交通事故の事案で、非常によく争いになることのひとつが、過失割合に関する問題です。
 事故状況は、事故の現場に立ち会った人、すなわち当事者にしか分からないことも少なくありません。そのため、信号の色が青であったか赤であったか、どちらが先に交差点に進入していたか、といった点で、両当事者の言い分が食い違ったとき、どちらが正しくてどちらが誤っているのか、見極める客観的な事情に乏しいことが、このような争いを生む最大の原因です。

 弁護士は、このような交通事故の案件を受任したとき、弁護士法23条の2に基づく「弁護士会照会」という制度を利用して、検察庁や警察署に対し、実況見分調書や信号機の周期表の開示を求めることができます。これらの資料は、相手方の主張の不合理性を洗い出したり、客観的な不整合を衝くための主張を構築する上で重要なものですが、これらのみでは根本的に食い違っている主張を解きほぐすための情報として十分なものとはいえないことも少なくありません。

 このようなとき、刑事手続上の制度を利用することで、第三者の目撃証言などの資料を入手できる可能性があります。
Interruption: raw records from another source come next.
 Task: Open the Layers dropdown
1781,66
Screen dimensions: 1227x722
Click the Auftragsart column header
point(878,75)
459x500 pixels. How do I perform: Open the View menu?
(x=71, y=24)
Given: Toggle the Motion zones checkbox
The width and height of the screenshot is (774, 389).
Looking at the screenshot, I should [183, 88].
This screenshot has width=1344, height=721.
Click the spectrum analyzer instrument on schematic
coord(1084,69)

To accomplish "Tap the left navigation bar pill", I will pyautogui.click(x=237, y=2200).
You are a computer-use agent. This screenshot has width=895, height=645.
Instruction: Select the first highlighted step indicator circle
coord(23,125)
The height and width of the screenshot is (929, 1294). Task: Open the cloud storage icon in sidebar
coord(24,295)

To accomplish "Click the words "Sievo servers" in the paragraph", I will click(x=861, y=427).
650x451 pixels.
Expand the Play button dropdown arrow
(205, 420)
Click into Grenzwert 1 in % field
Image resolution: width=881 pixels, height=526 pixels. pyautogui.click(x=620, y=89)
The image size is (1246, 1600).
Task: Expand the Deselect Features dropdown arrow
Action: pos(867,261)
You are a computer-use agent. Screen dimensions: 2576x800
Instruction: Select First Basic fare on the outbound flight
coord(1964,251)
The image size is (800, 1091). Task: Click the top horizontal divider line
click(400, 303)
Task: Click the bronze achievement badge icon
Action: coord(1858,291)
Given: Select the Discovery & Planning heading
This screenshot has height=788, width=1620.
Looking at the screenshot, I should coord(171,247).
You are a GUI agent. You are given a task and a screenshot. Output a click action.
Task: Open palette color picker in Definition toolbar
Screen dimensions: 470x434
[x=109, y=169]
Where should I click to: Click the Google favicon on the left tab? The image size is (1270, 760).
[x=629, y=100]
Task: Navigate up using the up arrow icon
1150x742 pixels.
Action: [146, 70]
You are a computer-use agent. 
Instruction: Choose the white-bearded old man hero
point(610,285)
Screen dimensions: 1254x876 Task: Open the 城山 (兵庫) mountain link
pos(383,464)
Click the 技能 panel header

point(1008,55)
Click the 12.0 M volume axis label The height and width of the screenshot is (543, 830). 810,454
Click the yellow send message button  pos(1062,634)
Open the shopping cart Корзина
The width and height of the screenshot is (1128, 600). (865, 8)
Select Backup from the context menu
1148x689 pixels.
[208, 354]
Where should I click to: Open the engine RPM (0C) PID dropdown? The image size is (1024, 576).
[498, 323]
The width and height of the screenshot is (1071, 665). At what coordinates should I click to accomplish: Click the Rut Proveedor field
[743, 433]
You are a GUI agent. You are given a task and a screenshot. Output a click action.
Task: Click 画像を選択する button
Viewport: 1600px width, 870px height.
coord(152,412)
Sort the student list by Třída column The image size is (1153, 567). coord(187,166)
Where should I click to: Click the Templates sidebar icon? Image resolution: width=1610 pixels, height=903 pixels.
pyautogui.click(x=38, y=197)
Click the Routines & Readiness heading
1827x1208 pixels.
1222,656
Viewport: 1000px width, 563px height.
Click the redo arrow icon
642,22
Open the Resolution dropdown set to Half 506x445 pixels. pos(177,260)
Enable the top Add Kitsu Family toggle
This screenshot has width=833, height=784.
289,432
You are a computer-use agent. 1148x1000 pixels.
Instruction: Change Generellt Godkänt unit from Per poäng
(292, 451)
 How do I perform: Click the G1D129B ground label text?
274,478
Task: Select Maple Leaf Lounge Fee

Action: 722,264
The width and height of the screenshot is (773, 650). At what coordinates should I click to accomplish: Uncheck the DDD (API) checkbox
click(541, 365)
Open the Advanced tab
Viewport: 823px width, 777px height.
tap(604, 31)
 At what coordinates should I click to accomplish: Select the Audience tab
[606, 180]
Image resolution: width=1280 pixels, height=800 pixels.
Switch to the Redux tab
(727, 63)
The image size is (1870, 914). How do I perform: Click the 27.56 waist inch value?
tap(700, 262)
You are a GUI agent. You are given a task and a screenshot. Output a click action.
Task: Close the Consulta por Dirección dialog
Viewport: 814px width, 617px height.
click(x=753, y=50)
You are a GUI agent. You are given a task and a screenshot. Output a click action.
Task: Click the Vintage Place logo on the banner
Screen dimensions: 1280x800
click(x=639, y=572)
 まず、運転者が起訴された場合、被害者参加の申出をした上で、検察官から公判提出証拠の開示を受けることが考えられます。
 被害者参加制度とは、一定の犯罪について公判請求(刑事裁判)がなされたとき、被害者が独立の地位に基づいて意見を表明することのできるものです。具体的には、証人や被告人に対して質問することができるほか、事実や法律の適用についての意見を述べることもできるものとされています。被害者あるいはその親族等が自ら行うこともできますし、弁護士を選任し、被害者参加弁護士としてこれらの手続を行ってもらうこともできます。そして、そのような手続をとるにあたり、公判のために検察官が裁判所に提出する資料の写しを作ってもらうことができることになっているのです。

 その他、被害者参加をしなくても、公判期日後であれば、犯罪被害者保護法に基づいて、証拠等の写しをもらえることになっています。また、判決が確定した後であれば、刑事確定記録法という法律の規定でコピーをもらうことができるとされています。

 これらの刑事記録は、個人情報を多く含むセンシティブなものですので、入手できたとしても取扱いには注意が必要です。弁護士は、刑事手続の専門家でもありますから、捜査機関に書類を徴求するような手続を踏まれるときは、依頼するか否かにかかわらず、一度弁護士の見解を聞いてみられることをお勧めします。